"Ah, we know not, we know not! There is compensation, perhaps. We shall see and know our friends in heaven, and look back and know that we were children groping in the dark. Try to believe, Geoffrey. Belief is best."

"Belief. The pious mourner's anodyne, the Christian's patent pain-killer. Yes, belief is best; but, you see, some people can't believe. I can't. And I see only the hideous side of death—the dull horror of annihilation. A week ago we had a man with us, the manliest of men—all nerve, and fire, and brain-power, brave as a lion, ready to do and endure—and now we have only—that," with a look of heart-sickness, "which we are impatient to put out of sight for ever. Put it in the ground, Allan; fill in the grave; trample it down; let us forget that there was ever such a man."

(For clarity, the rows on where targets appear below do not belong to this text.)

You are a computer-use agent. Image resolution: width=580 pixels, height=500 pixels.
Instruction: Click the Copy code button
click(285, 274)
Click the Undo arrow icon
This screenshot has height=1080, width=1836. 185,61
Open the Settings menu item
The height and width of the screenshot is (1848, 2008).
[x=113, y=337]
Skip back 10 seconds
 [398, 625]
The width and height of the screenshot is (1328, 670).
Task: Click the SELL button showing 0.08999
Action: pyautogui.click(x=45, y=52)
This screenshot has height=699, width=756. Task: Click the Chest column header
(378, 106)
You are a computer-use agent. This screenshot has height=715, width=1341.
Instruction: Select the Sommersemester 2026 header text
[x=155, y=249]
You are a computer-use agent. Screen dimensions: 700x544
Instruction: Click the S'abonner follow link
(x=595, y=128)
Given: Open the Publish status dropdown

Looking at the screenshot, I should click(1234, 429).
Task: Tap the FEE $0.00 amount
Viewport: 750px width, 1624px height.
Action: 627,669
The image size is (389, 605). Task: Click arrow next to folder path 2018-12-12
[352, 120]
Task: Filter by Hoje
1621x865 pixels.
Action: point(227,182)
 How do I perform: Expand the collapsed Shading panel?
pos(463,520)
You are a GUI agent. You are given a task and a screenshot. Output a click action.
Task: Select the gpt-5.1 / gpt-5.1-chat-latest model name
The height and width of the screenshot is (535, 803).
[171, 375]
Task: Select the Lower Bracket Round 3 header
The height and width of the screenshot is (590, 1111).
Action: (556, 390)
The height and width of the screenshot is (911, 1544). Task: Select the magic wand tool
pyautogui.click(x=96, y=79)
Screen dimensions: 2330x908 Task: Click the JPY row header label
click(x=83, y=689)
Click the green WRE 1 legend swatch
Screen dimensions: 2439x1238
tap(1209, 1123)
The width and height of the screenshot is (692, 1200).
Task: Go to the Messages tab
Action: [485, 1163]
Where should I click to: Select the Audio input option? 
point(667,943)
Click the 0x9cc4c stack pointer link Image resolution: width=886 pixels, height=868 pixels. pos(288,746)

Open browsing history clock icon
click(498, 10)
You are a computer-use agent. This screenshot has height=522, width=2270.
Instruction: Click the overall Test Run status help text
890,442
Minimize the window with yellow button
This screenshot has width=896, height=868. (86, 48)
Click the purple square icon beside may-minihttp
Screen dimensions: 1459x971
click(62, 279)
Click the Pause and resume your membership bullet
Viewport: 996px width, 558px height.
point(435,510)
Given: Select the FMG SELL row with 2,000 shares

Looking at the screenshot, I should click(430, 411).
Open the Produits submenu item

He flung himself upon the ground and sobbed out his grief. There had been something in the blunt, dogged straightforwardness of Cecil Patrington's character which had attached this wayward nature to him with hooks of steel.

"I loved him," he muttered, getting up, calm and grave even to sullenness. "And now you and I are alone."

He stood beside the grave where native hands had gently lowered the rough coffin, and where Allan had scattered flowers and herbs, whose aromatic odours hung heavy on the still sultriness of the atmosphere. He looked at Allan, and not with looks of love.

"Only we two," he muttered, "and these black beasts of burden."

CHAPTER VII.

MAMBU KWA MUNGU.[2]

One had been taken. That which seemed to Geoffrey Wornock inevitable in the history of African travel had been accomplished. The Dark Continent had claimed its tribute of human life. Africa had chosen her victim. Not the expected sacrifice. She had chosen her prey in him who had dared the worst she could do—not in one pilgrimage, but in long years of travel—who had looked her full in the face and laughed at her dangers, and had wooed her with a masterful spirit, telling her that she was fair, stepping with light, careless foot over her traps and pitfalls, lying down within sound of her lions, drenched with her torrential rains, tossed on her chopping seas, blinded with the fierce glare of her lightnings—always her lover, her master, her champion.

"There is no land like Africa. There is nothing in life so good as the wild, free day of the wanderer," he had said again and again.